Understanding Outliers: Impact, Detection, and Remedies
Introduction
Outliers are data points that significantly deviate from the average or typical values within a dataset. These observations, though rare, can greatly influence statistical analyses and machine learning models if not properly addressed. In this blog, we will explore what outliers are, why they can be dangerous, their effects on machine learning models, and effective methods to detect and treat outliers.
What are Outliers?
Outliers are data points that lie far away from the majority of the data, either above or below the expected range. They can arise due to various reasons, such as measurement errors, experimental anomalies, or truly exceptional observations. Outliers can distort statistical analyses, affecting the accuracy and reliability of the results.

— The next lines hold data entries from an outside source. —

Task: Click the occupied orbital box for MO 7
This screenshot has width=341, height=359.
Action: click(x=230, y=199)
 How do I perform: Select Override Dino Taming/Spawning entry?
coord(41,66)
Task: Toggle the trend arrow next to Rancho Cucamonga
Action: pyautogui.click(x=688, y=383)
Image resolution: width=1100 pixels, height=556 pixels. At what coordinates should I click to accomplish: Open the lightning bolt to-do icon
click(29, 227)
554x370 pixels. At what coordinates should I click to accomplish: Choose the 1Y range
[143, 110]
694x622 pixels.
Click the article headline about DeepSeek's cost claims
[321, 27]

When are Outliers Dangerous?
Outliers can be particularly dangerous when they exert a disproportionate influence on the analysis or modeling results. They can skew the statistical measures of central tendency, such as the mean and median, leading to biased estimates. In regression analysis, outliers can significantly affect the slope and intercept of the regression line, distorting the relationship between variables. Outliers can also impact clustering algorithms by affecting the distance metrics and the formation of clusters.
Which machine learning models are more sensitive to outliers, and which ones are less affected by them?

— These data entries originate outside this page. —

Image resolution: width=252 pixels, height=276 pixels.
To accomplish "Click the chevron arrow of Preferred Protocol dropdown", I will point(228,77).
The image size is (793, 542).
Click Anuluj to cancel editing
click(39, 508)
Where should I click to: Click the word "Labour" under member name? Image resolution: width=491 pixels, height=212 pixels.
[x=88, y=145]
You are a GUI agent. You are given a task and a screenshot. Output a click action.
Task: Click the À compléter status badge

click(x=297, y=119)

Outliers can have a varying impact on different machine learning models. Some models are more sensitive to outliers, while others are more robust and less affected by extreme values. Here’s a breakdown:
Models Affected by Outliers:
a. Linear Regression: Linear regression models can be significantly affected by outliers, as they heavily rely on minimizing the squared differences between predicted and actual values. Outliers can introduce a high level of error and result in biased coefficient estimates.

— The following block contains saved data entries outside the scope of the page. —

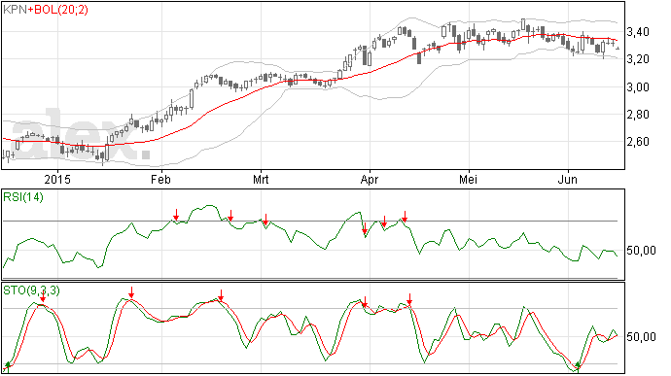Click the STO red arrow just before Feb

131,292
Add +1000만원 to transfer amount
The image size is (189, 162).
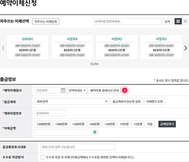point(43,124)
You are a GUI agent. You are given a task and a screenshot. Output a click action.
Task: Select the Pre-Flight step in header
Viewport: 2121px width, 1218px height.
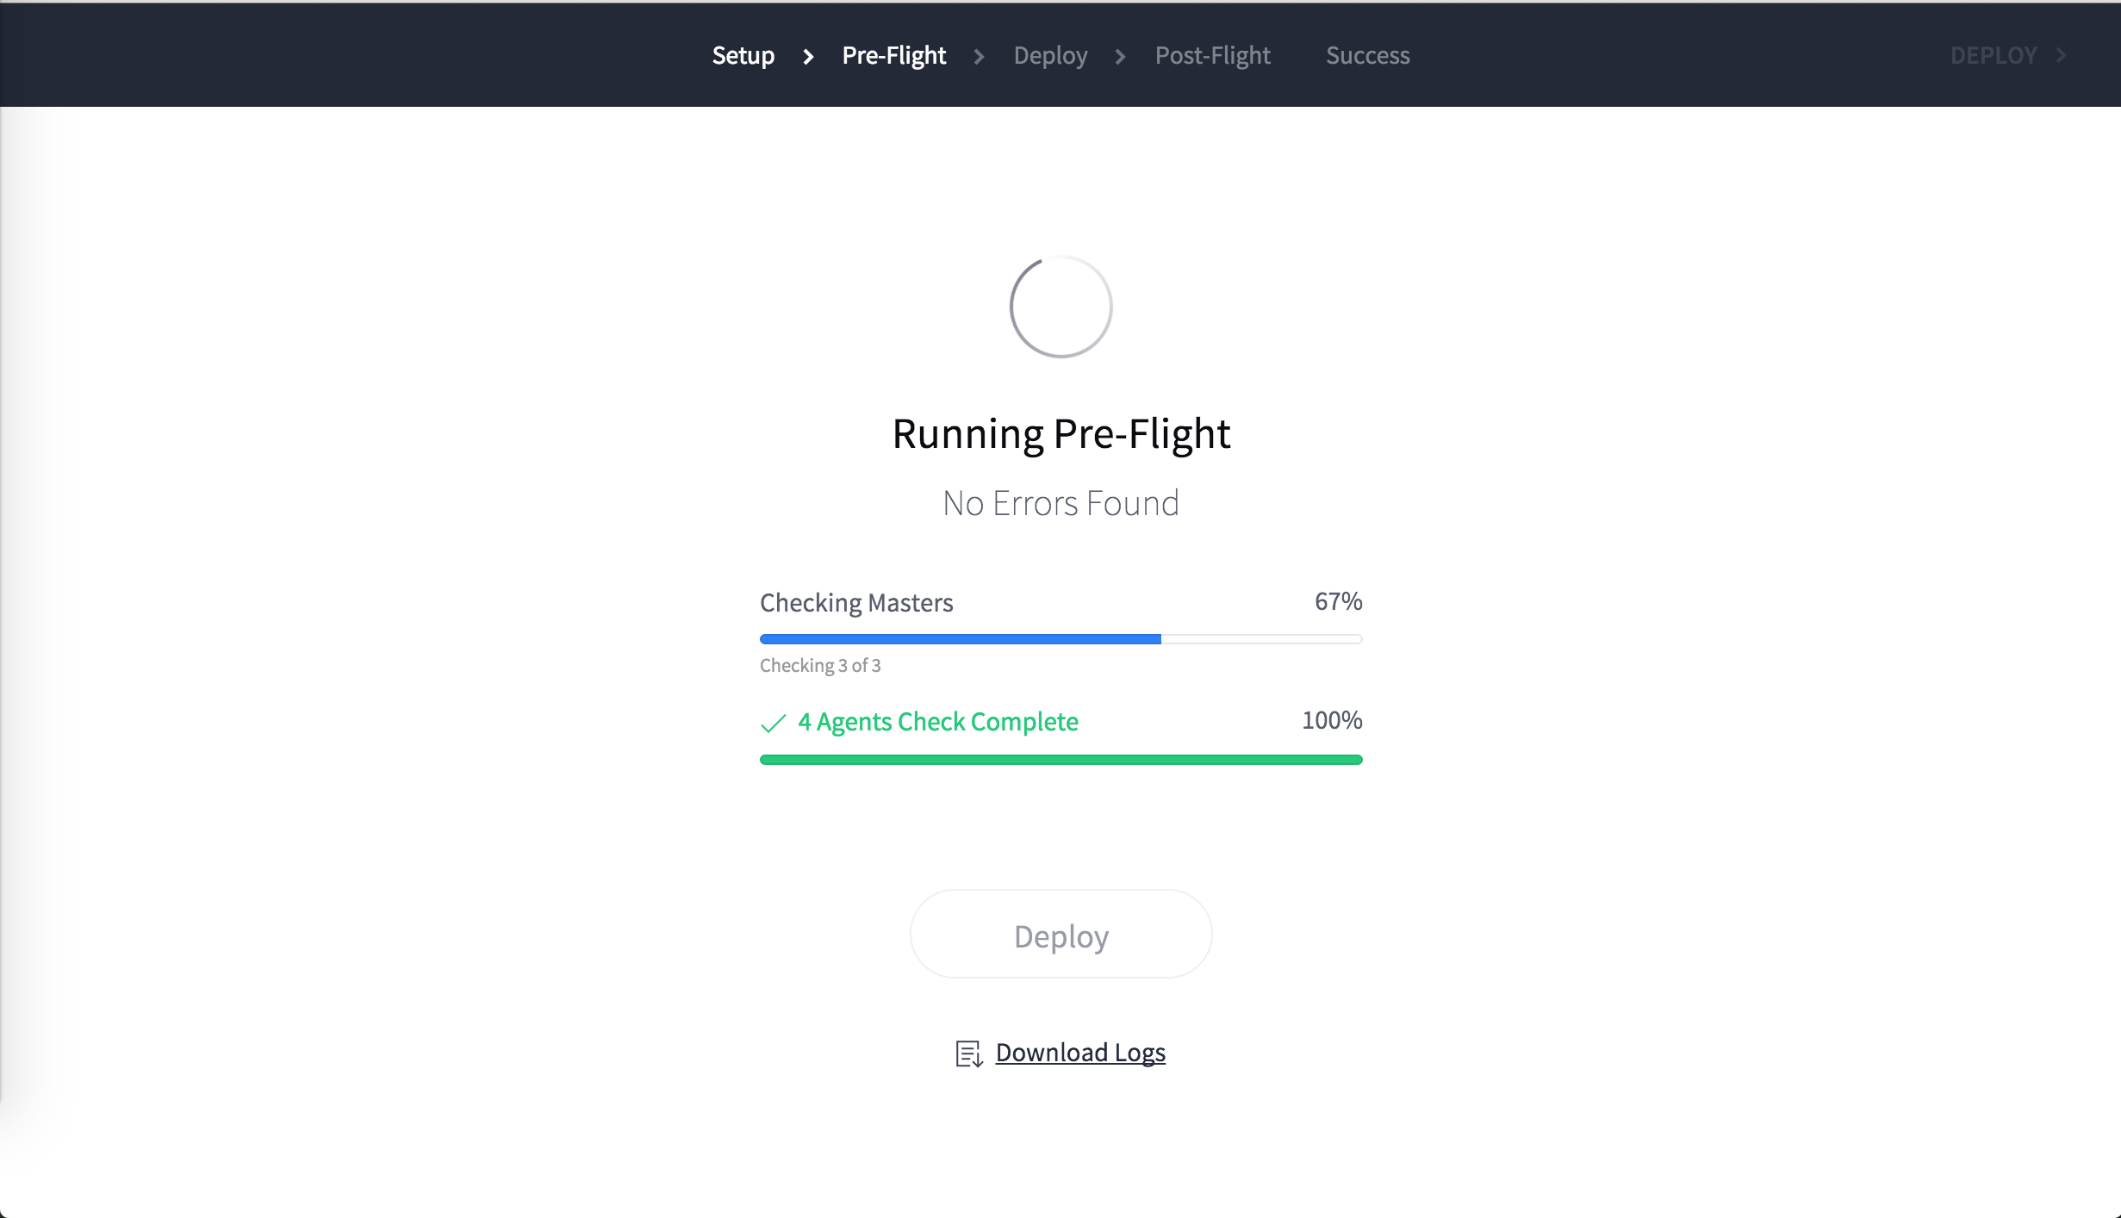coord(893,56)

b. K-means Clustering: K-means clustering can be influenced by outliers, as they can distort the distances between data points and the formation of clusters. Outliers can be mistakenly assigned to clusters or result in the creation of separate clusters.
c. Support Vector Machines (SVM): SVM models can be sensitive to outliers, especially in cases where the margin between classes is narrow. Outliers lying near the decision boundary can affect the placement of the boundary, leading to misclassifications.
Models Less Affected by Outliers:
a. Decision Trees: Decision trees are relatively robust to outliers. The hierarchical splitting process focuses on finding optimal splits based on impurity measures, such as Gini index or entropy, rather than on the exact values of individual data points.
b. Random Forests: Random forests, which are an ensemble of decision trees, are also less affected by outliers. The averaging of multiple trees helps mitigate the impact of outliers, as the errors introduced by outliers tend to average out.
c. Naive Bayes: Naive Bayes models are generally less sensitive to outliers since they make strong independence assumptions between features. Outliers might not disrupt the probabilistic calculations as much as in other models.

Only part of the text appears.